Агата Кристи: Английская тайна - [2]
Одна из самых красивых улиц Торки, Флит-уок, сверкает теперь огненными витринами магазинов; гордый Стрэнд оккупировали любители выпить, в распахнутых на груди рубашках; здание, бывшее с 1851 года ратушей, ныне занимает филиал компании «Теско»; старый банк с его бледно-золотистым каменным фасадом превратился в кафе-бар «Бэнкс»; элегантный прибрежный Павильон постройки 1912 года стал торговым моллом; пальмы чахнут перед входом в ночной клуб «Мамбо»; тихие кремовые виллы рекламируют свободные для продажи помещения и китайскую кухню; по Хайер-Юнион-стрит, где отец Агаты покупал фарфор для Эшфилда, шныряют торговцы наркотиками и бездомные… Приметы современности изуродовали былые благородные формы, перемены, происшедшие в Англии, здесь особенно очевидны, потому что Торки — место для удовольствий, а удовольствия — это то, что теперь лучше всего нас характеризует. Агата тоже ценила удовольствия: обожала удобства, неспешность, праздность. Но другой символ веры мисс Марпл — то, что «новый мир ничем не отличается от старого» и «человеческие существа остались такими же, какими были всегда»,[2] — вызывал у нее сомнения, когда она видела жаждущих острых ощущений курортников, рыгающих на жаре гамбургерами и размахивающих бутылками, как пиками. Она начала сомневаться в будущем в одной из своих последних книг, «Пассажир из Франкфурта», которую написала, приближаясь к восьмидесяти.
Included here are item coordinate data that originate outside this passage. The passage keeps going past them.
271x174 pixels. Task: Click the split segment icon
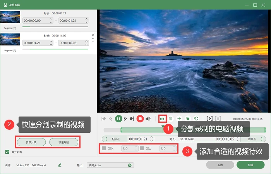pos(162,119)
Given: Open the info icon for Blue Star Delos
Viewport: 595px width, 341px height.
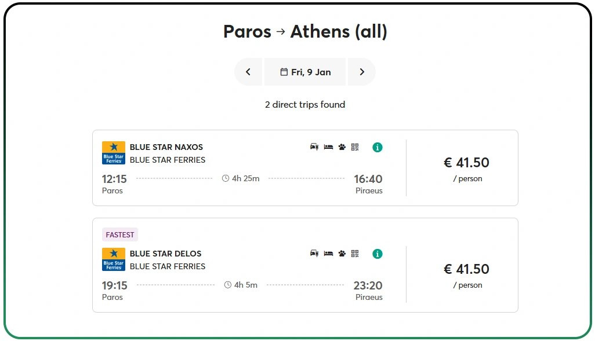Looking at the screenshot, I should [x=378, y=254].
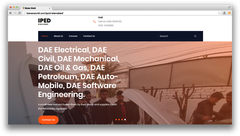Reload the page with refresh icon
The height and width of the screenshot is (136, 240).
(20, 13)
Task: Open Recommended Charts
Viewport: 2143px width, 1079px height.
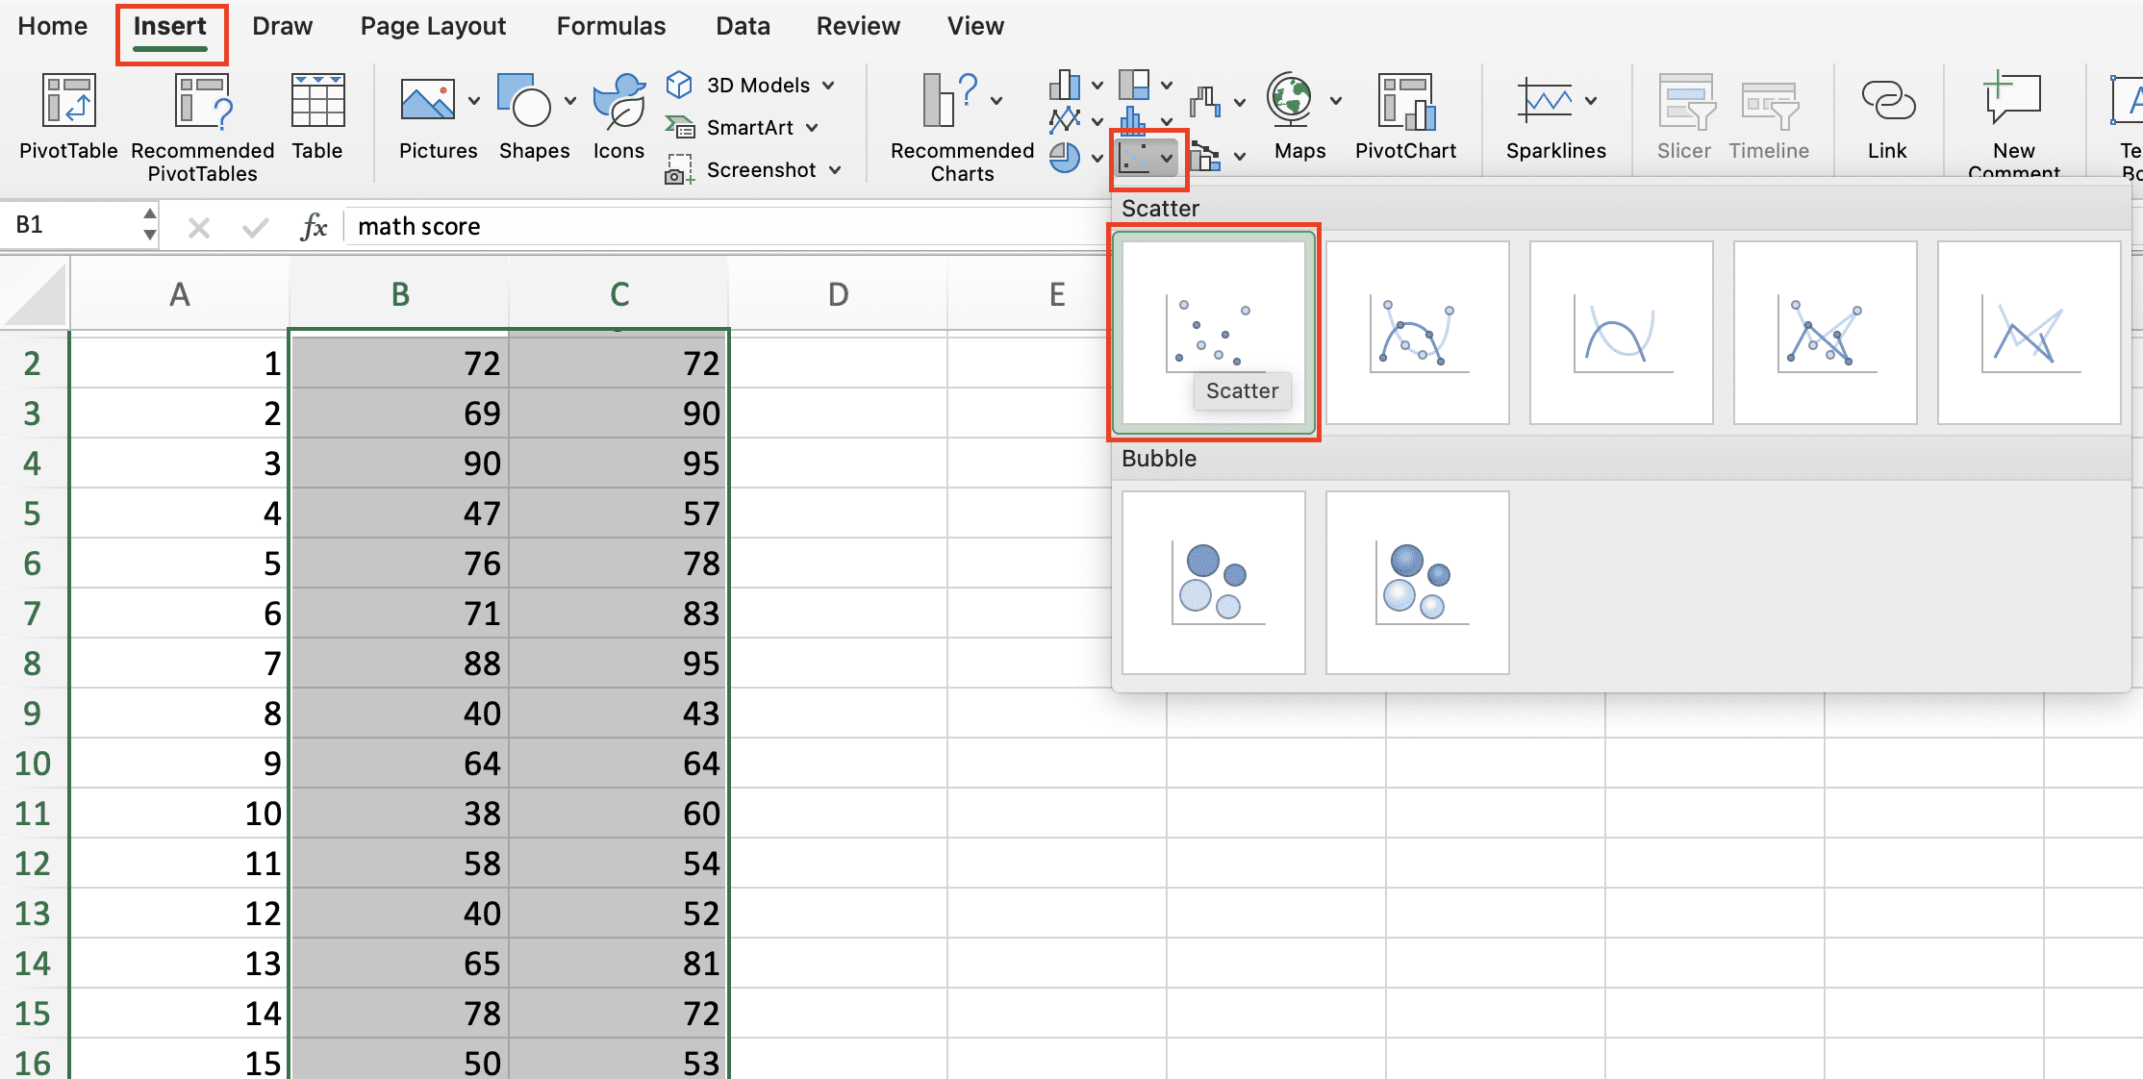Action: tap(962, 127)
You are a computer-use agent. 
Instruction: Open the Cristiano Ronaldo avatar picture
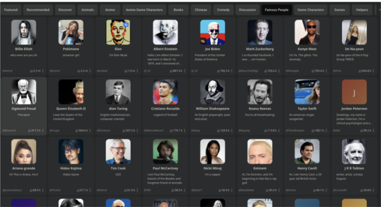[165, 92]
«Что за мир теперь настал!.. Все направлено лишь на то, чтобы пощекотать нервы. Дисциплина? Сдержанность? Они больше ни во что не ставятся. Ничто не имеет значения, кроме острых ощущений.
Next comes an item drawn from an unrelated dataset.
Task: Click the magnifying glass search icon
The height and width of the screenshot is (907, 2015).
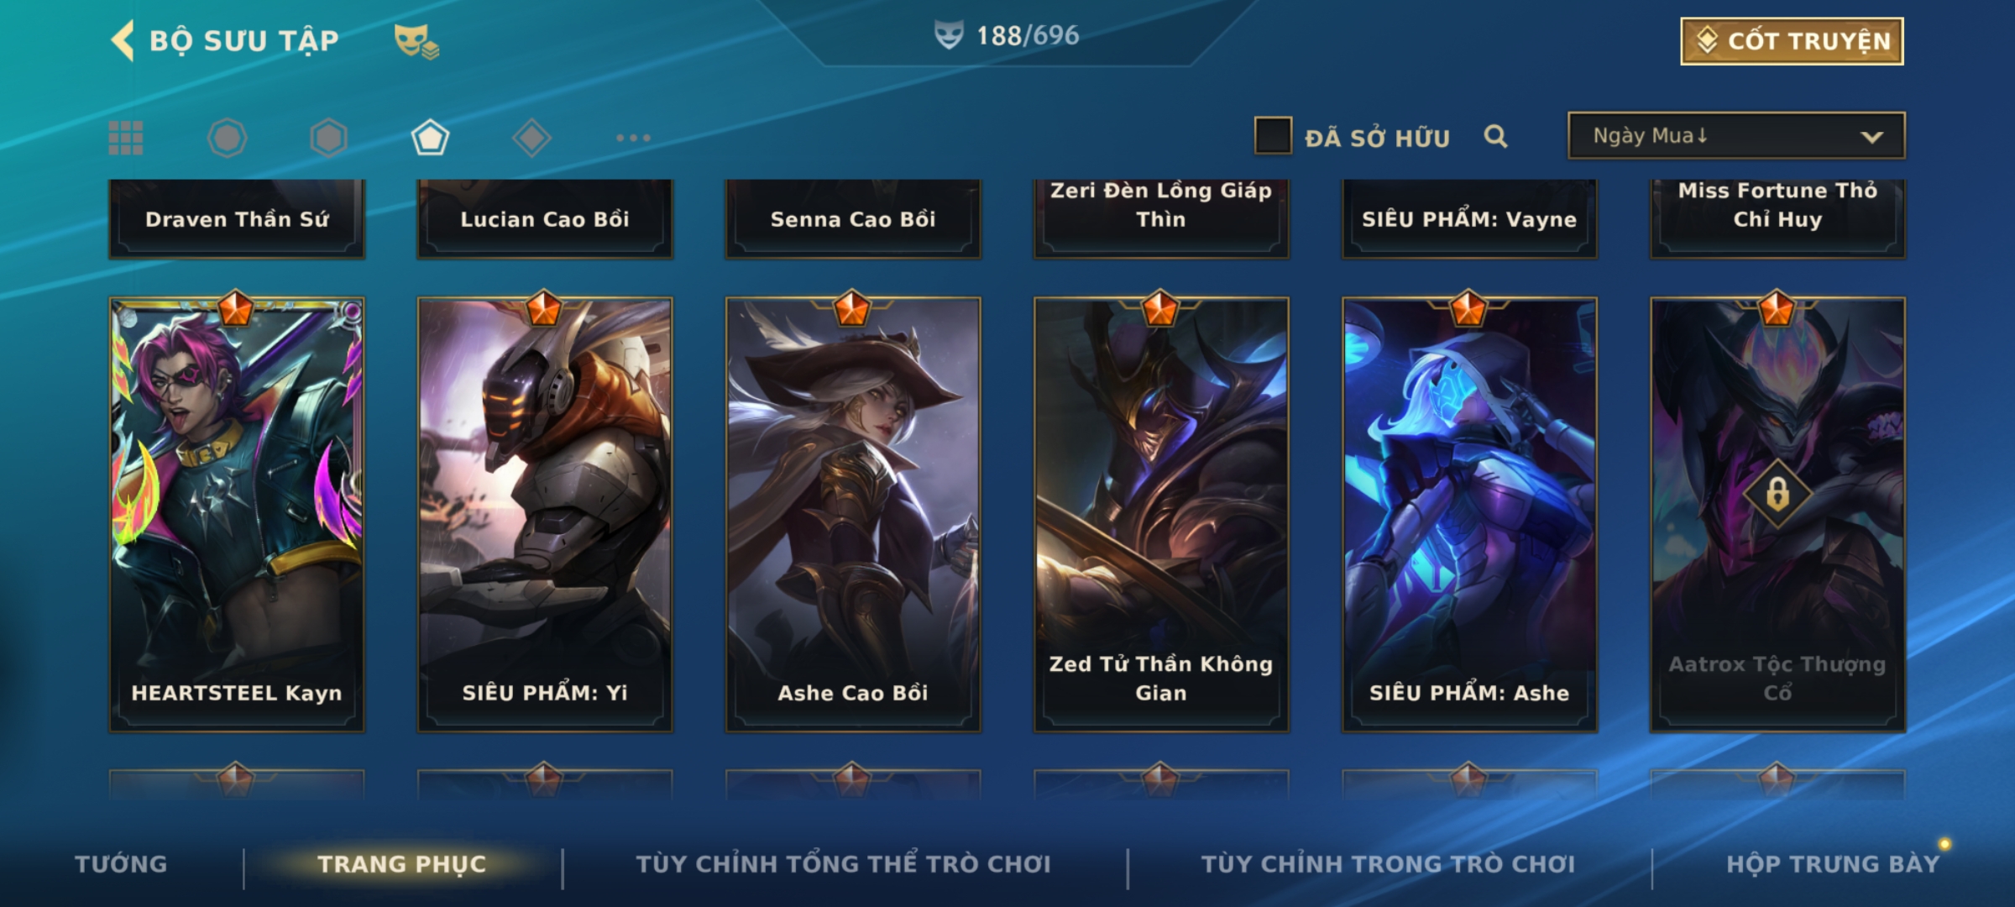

И какой мир… может это породить в будущем?»
Это породило сегодняшнюю Англию: пресыщенную, ожесточенную, испорченную. Это породило общество, лишенное какого бы то ни было представления о порядке, о причинах и следствиях, об истории. И Агата это предвидела, хотя не верила до конца, что такое время и впрямь придет: «Неужели это Англия? Неужели Англия действительно такая? Чувствуется — нет, еще нет, но может стать».[3] Тем не менее «Пассажир из Франкфурта» в целом кончается утверждением «надежды», «веры» и «доброты». Так что двадцать первый век наверняка бы шокировал и огорчил Агату. Она оплакивала бы город, в котором мечтала, любила, бегала по склонам холма с любимым песиком Тони, где отдала свою невинность Арчибальду Кристи, где стала писательницей. А пуще всего ее опечалила бы унылость нынешних англичан, ибо для нее жизнь была священным даром.
В сегодняшнем Торки Агата повсюду — в витринах магазинов, в музее… И в то же время — нигде. Того, чем была она сама, что сформировало ее, более не существует. Лишь изредка, на миг, мелькнет образ девочки в белом платье, вприпрыжку бегущей по испещренным солнечными бликами улицам и лелеющей в голове кучу тайн. Но нет тайны большей, чем эта: в Англии, явно склонной разрушить все то, во что она верила и что собой воплощала, Агата Кристи остается неизменно популярной. Такой парадокс наверняка заинтриговал бы ее.
Затем она бы задумалась об обеде, о саде и снова уединилась в мире своей фантазии.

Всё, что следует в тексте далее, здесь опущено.